Penggunaan versi Korea dari GAS telah tervalidasi untuk mendiagnosa ansietas
dengan sensitifitas dan spesifisitas yang tinggi30; 2). Peserta dengan migrain
menunjukkan prevalensi yang lebih tinggi dari anxietas dibandingkan tanpa
migrain, yang mungkin juga akan menjawab secara positif pada pertanyaan nyeri
kepala dan leher; 3). Kami menemukan adanya hubungan kuantitatif antara
karakteristik klinis migrain dan ansietas dan skor VAS yang lebih tinggi pada
migrain dengan ansietas. Kedua, biarpun studi berbasis populasi ini berdasarkan
metode dengan sampling error yang rendah, kemampua statistik untuk
menganalisa sub kelompok masih terbatas. Karena itu, beberapa hasil mungkin
tidak mencapai signifikansi statistik karena jumlah sampel yang rendah.

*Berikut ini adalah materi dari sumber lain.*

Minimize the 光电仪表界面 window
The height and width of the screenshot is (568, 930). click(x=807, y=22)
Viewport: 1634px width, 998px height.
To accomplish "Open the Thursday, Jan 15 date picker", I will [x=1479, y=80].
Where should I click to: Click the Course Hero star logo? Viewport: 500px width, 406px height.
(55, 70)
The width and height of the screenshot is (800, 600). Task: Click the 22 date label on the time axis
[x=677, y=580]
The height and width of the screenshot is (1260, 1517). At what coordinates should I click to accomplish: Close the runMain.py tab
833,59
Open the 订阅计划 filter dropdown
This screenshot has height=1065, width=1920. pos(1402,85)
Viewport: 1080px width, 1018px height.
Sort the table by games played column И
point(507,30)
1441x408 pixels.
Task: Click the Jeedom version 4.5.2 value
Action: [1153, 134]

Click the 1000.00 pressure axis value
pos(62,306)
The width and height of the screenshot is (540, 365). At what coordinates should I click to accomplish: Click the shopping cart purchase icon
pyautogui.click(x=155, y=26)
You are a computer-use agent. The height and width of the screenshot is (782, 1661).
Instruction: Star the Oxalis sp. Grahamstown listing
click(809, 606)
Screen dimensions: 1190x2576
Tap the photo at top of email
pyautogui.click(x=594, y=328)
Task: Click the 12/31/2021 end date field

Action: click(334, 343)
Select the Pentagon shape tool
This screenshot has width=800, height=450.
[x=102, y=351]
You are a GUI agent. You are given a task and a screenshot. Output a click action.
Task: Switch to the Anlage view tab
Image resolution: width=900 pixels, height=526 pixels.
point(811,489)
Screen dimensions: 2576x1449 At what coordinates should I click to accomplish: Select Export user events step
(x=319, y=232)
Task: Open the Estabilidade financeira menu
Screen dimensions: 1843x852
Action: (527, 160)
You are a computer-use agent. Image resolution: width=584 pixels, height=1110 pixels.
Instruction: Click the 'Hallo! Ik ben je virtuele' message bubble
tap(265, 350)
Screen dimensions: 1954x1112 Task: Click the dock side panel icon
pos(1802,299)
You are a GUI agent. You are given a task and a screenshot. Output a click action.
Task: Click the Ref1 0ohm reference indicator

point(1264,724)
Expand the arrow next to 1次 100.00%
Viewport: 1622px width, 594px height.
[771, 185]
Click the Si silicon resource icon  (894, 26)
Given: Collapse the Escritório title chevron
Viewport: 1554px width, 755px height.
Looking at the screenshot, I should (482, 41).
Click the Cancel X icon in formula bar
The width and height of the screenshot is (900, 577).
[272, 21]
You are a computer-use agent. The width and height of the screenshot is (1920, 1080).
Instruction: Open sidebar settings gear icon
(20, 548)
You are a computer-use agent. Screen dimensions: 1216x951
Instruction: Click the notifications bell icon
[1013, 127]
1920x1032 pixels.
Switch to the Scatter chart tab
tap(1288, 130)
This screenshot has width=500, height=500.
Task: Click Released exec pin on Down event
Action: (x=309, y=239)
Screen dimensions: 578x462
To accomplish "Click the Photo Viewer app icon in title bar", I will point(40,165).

Penelitian ini memiliki beberapa kekuatan. Pertama, kami menggunakan
pengambilan sampel acak terkelompok yang proportional dengan populasi Korea
dan memiliki sampling error yang rendah. Kedua, kami menganalisa ansietas dan
depresi yang mana kedua merupakan komorbiditas yang sangat sering timbul pada
populasi umum dengan migrain berdasarkan status ansietas dan depresi.
Berdasarkan keseimbangan antara kelemahan dan kekuatan, kami merasa
penelitian ini menilai dengan sukses hubungan dari ansietas dan depresi pada
migrain dan implikasi klinisnya.
14
10. Kesimpulan
Sebesar 1/3 dan 1/6 penderita migrain memiliki ansietas dan depresi pada
populasi Korea. Satu pertiga dari penderita migrain dengan ansietas memiliki
gejala depresi dan 2/3 penderita migrain dengan depresi memiliki gejala ansietas.
Keberadaan ansietas dan depresi berkaitan dengan peningkatan frekuensi nyeri
kepala pada penderita migrain. Keberadaan ansietas berkaitan dengan eksaserbasi
dan keparahan dari nyeri kepala. Efek dari nyeri kepala meningkat bila disertai
dengan ansietas dan depresi. Keberadaan ansietas dan depresi harus dievaluasi
dengan lebih dalam pada penderita migrain untuk mengurangi efek dari nyeri
kepala dan memberikan terapi yang lebih baik pada penderita migrain.